WHO, ILO, the World Meteorological Organization and the United Nations Environment Programme recently launched the Sun Smart Global UV App that outdoor workers can use to estimate their exposure to solar ultraviolet radiation.

In addition, measures to reduce skin cancer risks include raising workers’ awareness of when occupational exposure to solar ultraviolet radiation occurs and that it causes skin cancer, and by providing services and programmes to detect early signs of skin cancer.

These estimates are based on a recent WHO report of a systematic review and meta-analysis, which highlighted that occupational exposure to solar ultraviolet radiation is associated with an estimated 60% increased risk of developing non-melanoma skin cancer.

Furthermore, although skin cancer is less common in Africa, Africans still suffer from non-melanoma skin cancer. According to a study, skin cancers, affecting people of all ages and races, are the most prevalent cancer type. In South Africa, elevated sun exposure increases the risk of skin cancer among residents.

The incidence of both non-melanoma and melanoma skin cancers has been increasing over the past decades, and WHO estimates that a 10 % decrease in ozone levels will result in an additional 300 000 non-melanoma and 4 500 melanoma skin cancer cases globally. However, the incidence of non-melanoma skin cancer is lower in Africans than in Caucasians.

Ultraviolet (UV) light is the most common cause of non-melanoma skin cancer. It comes from the sun and is used in sunbeds. Non-melanoma skin cancer is more common in older people, but younger people can also get it.

One is also more likely to get non-melanoma skin cancer if they have: pale skin that burns easily in the sun, a large number of freckles or moles, had a lot of sun exposure and has had sunburn a lot in the past, used sunbeds a lot, a family history of skin cancer or if one had skin cancer before. Additionally, people with brown or black skin have lower chances of getting non-melanoma skin cancer, but can still get it.

- - - -

APPLY WHAT YOU READ
1. In the skin cancer passage, by about how much does occupational exposure to solar ultraviolet radiation raise the risk of developing non-melanoma skin cancer?
2. List every organization that the skin cancer passage names as having launched the Sun Smart Global UV App.

DATA SEGMENT
- - - -

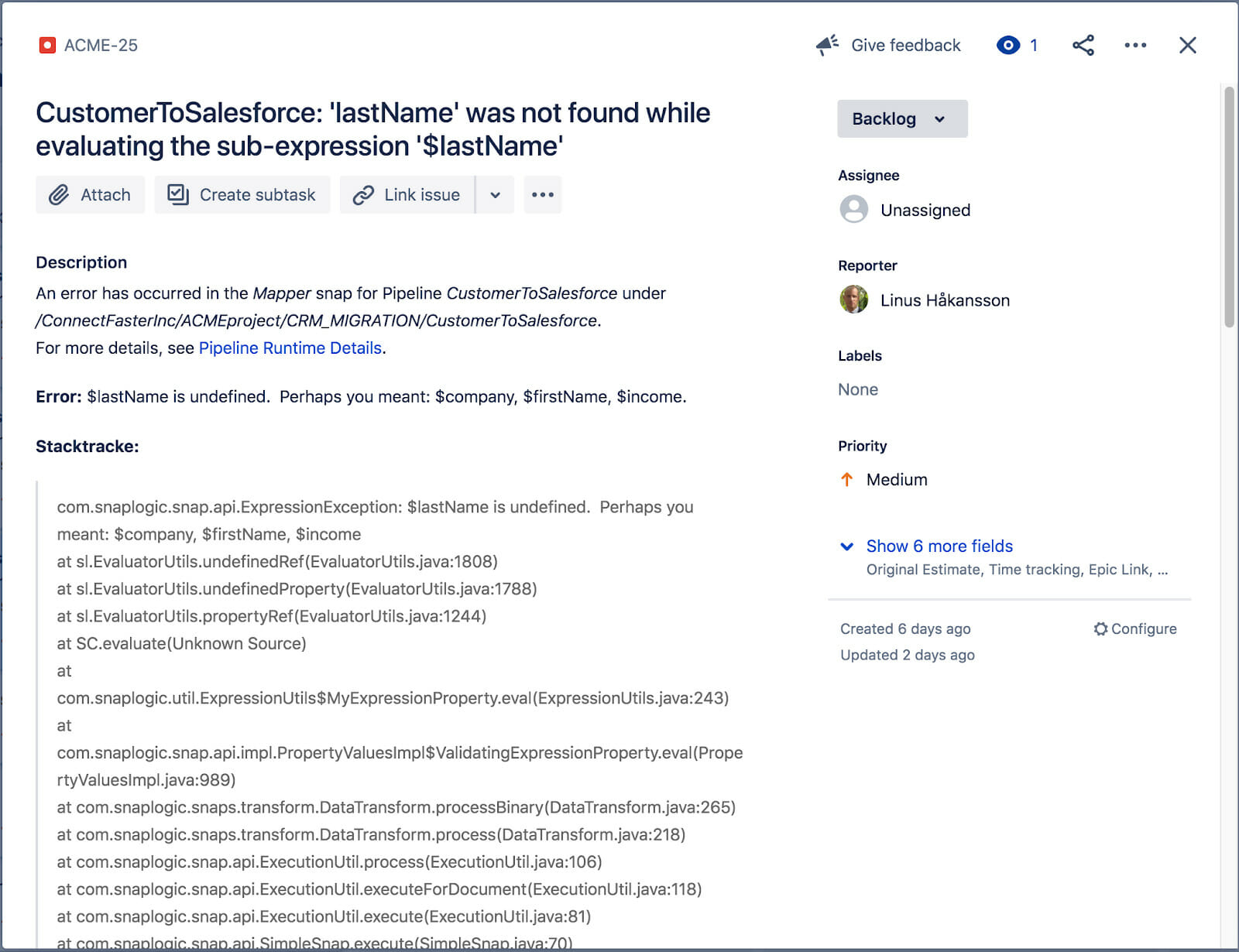Screen dimensions: 1239x952
Task: Click the Labels None field
Action: point(858,390)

- - - -

EXERCISE ANSWERS
1. An estimated 60%.

2. WHO, ILO, the World Meteorological Organization, and the United Nations Environment Programme.